A Comissão Pastoral da
Terra de Xinguara denunciou, em outubro deste ano, o aumento da prática
do trabalho escravo no Sul do Pará em 2001. Ao todo, de janeiro a
outubro, foram contados 991 trabalhadores em situação de escravidão
em 16 fazendas da região. O total representa quase três vezes mais que
o número do ano passado, que era de 359. De acordo com o Ministério do
Trabalho, para cada trabalhador liberado existem mais três
escravizados.
Relatório preparado
pela Comissão de Direitos Humanos da Câmara dos Deputados (“Violência
no Sudeste e Sul do Pará”) informa a redução do volume de trabalho
do Grupo Especial Móvel de Repressão e Fiscalização do Trabalho
Escravo (GERTRAF). “Isso tem resultado num aumento do espaço de tempo
entre denúncias e chegada das equipes móveis, chegando atualmente a
demorar até um mês, impossibilitando os flagrantes. Além disso, renúncias
na cobrança de multas legalmente aplicadas pelos fiscais do trabalho em
alguns casos e expressiva redução nos seus valores em outros casos,
bem como o não prosseguimento de ações de natureza criminal contra os
acusados, estão na raiz do crescimento desse tipo de crime verificado
ao longo de 2001.
O relatório ainda
destaca o caso da fazenda do deputado estadual Francisco Donato de Araújo,
do Piauí, onde verificou-se a utilização de mão-de-obra escrava.
“O enfraquecimento do GERTRAF pelo governo federal está encorajando
fazendeiros escravistas a desafiar publicamente as equipes móveis,
recusando-se a pagar os trabalhadores e a obedecer as determinações
dos fiscais do trabalho. De acordo com relatório da CPT, foi o que
aconteceu na fazenda do deputado estadual no Piauí, Sr. Francisco
Donato de Araújo, no município de São Félix do Xingu; e na fazenda
Bandeirantes, em Canaã dos Carajás.”
Os dados da CPT, em
agosto passado, mostravam que 60 pessoas que trabalhavam havia vários
meses na fazenda do deputado Francisco Nonato de raújo encontravam-se
em situação grave. Destes, “8 estavam doentes de malária, 1 tinha o
braço quebrado, sem atendimento, nenhum trabalhador pago e isolados na
mata a mais de 300 km da cidade de São Félix do Xingu”, informava a
CPT.
Também segundo informações
da CPT, 80 homens adultos e adolescentes estavam escravizados até
junho na Fazenda Primavera, que fica entre Sapucaia, Xinguara e Curionópolis.

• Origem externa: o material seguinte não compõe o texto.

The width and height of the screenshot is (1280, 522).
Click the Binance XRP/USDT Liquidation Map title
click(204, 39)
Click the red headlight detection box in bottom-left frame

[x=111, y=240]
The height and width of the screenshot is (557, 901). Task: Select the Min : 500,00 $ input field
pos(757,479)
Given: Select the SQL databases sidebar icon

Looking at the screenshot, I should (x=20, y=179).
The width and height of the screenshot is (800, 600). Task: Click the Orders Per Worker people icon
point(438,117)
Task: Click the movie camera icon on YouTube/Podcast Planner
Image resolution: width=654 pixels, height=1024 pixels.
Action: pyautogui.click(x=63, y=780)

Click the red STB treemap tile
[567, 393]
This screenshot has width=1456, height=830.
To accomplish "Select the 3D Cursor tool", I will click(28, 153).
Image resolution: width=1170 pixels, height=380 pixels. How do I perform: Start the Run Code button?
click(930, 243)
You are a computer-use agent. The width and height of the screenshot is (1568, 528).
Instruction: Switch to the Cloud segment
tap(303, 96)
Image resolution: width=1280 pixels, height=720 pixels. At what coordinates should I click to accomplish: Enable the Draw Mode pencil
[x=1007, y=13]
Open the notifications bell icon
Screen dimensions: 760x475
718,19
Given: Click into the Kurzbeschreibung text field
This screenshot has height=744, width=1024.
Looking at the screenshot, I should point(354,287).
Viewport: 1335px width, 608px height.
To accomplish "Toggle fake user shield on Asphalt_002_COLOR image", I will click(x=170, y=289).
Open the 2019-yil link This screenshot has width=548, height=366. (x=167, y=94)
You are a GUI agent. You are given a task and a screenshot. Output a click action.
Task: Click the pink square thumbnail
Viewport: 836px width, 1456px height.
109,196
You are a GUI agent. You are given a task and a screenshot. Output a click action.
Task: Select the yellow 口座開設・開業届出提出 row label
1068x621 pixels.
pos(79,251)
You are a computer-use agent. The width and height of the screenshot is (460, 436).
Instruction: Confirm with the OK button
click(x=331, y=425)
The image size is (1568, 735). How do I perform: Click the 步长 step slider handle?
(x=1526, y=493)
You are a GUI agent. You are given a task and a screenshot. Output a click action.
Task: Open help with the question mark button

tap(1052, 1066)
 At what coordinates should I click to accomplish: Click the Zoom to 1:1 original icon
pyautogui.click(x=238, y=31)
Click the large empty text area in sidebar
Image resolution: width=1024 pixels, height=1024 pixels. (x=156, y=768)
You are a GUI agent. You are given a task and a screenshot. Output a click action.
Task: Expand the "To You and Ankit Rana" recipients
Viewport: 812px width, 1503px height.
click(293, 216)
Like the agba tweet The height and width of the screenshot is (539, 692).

“Eles trabalham 16 horas diárias no mato, não receberam nada em mais
de dois meses de trabalho, são obrigados a aceitar uma dívida em média
de R$ 1.000,00 com os gatos, não podem sair da fazenda, são vigiados
por homens armados, não têm assistência médica, bebem a mesma água
que o gado, não possuem nenhuma instalação sanitária no local onde
estão acampados, os doentes não estão removidos para fora da fazenda
e três rapazes que tentaram fugir no início de maio desaparecem”,
relata um advogado da instituição. Em julho passado, os 80
trabalhadores foram resgatados por meio do Grupo Móvel e voltaram para
Barras, no Piauí.
Em outros estados o trabalho escravo também está presente.
Reportagem da Folha de S.Paulo, por exemplo, mostrou que no Espírito
Santo 90 pessoas viviam em regime de semi-escravidão, em fazendas de
café em Vila Valério. Os trabalhadores “não recebiam pagamento e as
instalçaões não tinham banheiros, nem água potável, nem colchões”.
Alguns recebiam um vale-alimentação (Folha de S. Paulo, 7/6/2001).
Em 2001, no Piauí,
levas de pessoas foram aliciadas para as derrubadas de floresta, feitura
e conservação de pasto em fazendas do sul do Pará para
empreendimentos em áreas de cana-de-açúcar, em São Paulo e Minas
Gerais e para serviços domésticos em Brasília. Uma parcela destas
pessoas – camponeses sem ou com pouca terra, a maioria analfabeta e
sem qualificação profissional – é retida em dezenas de fazendas
entre os rios Araguaia e Xingu, em nome de dívidas contraídas na
viagem, na alimentação e na aquisição dos instrumentos de trabalho.
Muitos dos escravizados, ao tentarem fugir, são assassinados.